Site Reliability Engineer

creospan private limited

Fresher

Pune, India

This job is no longer accepting applications

Job Description

Site Reliability Engineer

Pune - Kharadi (Hybrid 3days/Week Office)

Full time - Creospan

Role Overview

We are seeking a highly motivated Site Reliability Engineer (SRE) with strong expertise in Dynatrace, AWS Cloud, monitoring, observability, and production support. The ideal candidate will be responsible for ensuring application availability, system reliability, performance optimization, and operational excellence across enterprise-scale environments.

This role requires hands-on experience in application monitoring, incident management, troubleshooting, automation, and collaboration with Development, DevOps, and Infrastructure teams to maintain highly available and resilient systems.

Key Responsibilities

Monitoring & Observability

Design, develop, and maintain Dynatrace dashboards, alerts, monitoring profiles, and observability solutions.
Configure and manage application performance monitoring (APM), infrastructure monitoring, and distributed tracing.
Create and maintain operational dashboards, reports, and service health metrics.
Establish proactive alerting and monitoring strategies to identify issues before they impact users.
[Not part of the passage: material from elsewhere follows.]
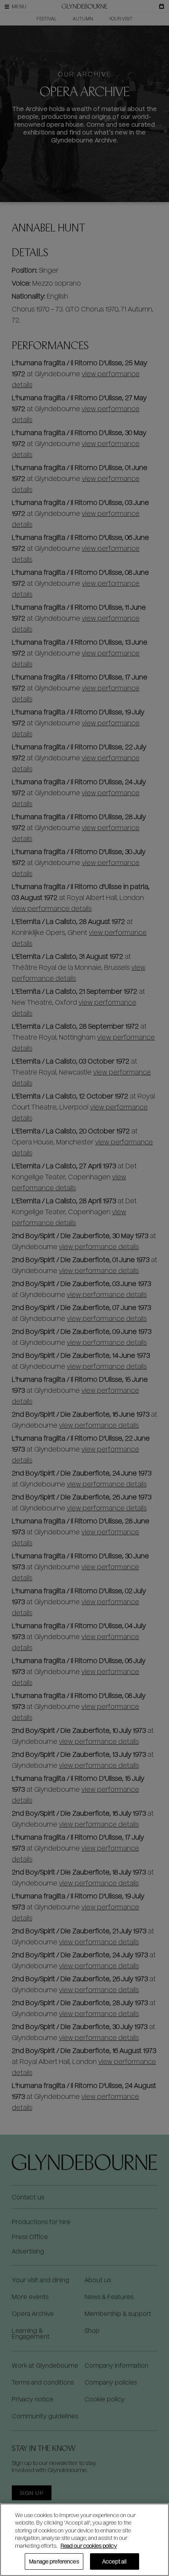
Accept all (114, 2561)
Production Support & Incident Management

Monitor application and infrastructure performance to identify bottlenecks, anomalies, and system issues.
Investigate and resolve production incidents, defects, and performance-related problems.
Participate in critical incident management and on-call support rotations.
Perform Root Cause Analysis (RCA) and implement corrective and preventive actions.
Ensure adherence to SLAs, SLOs, and operational excellence standards.

AWS Cloud & Infrastructure Reliability

Support and maintain cloud-native applications hosted on AWS.
Analyze system performance, scalability, and reliability within AWS environments.
Collaborate with infrastructure teams to optimize cloud resources and improve system resilience.
Support high-availability and disaster recovery strategies.

DevOps & Automation

Support CI/CD deployments, release management activities, and production rollouts.
Collaborate with DevOps teams to improve deployment automation and operational efficiency.
Automate monitoring, reporting, and operational tasks using scripting and automation tools.
Continuously improve system reliability through automation and process optimization.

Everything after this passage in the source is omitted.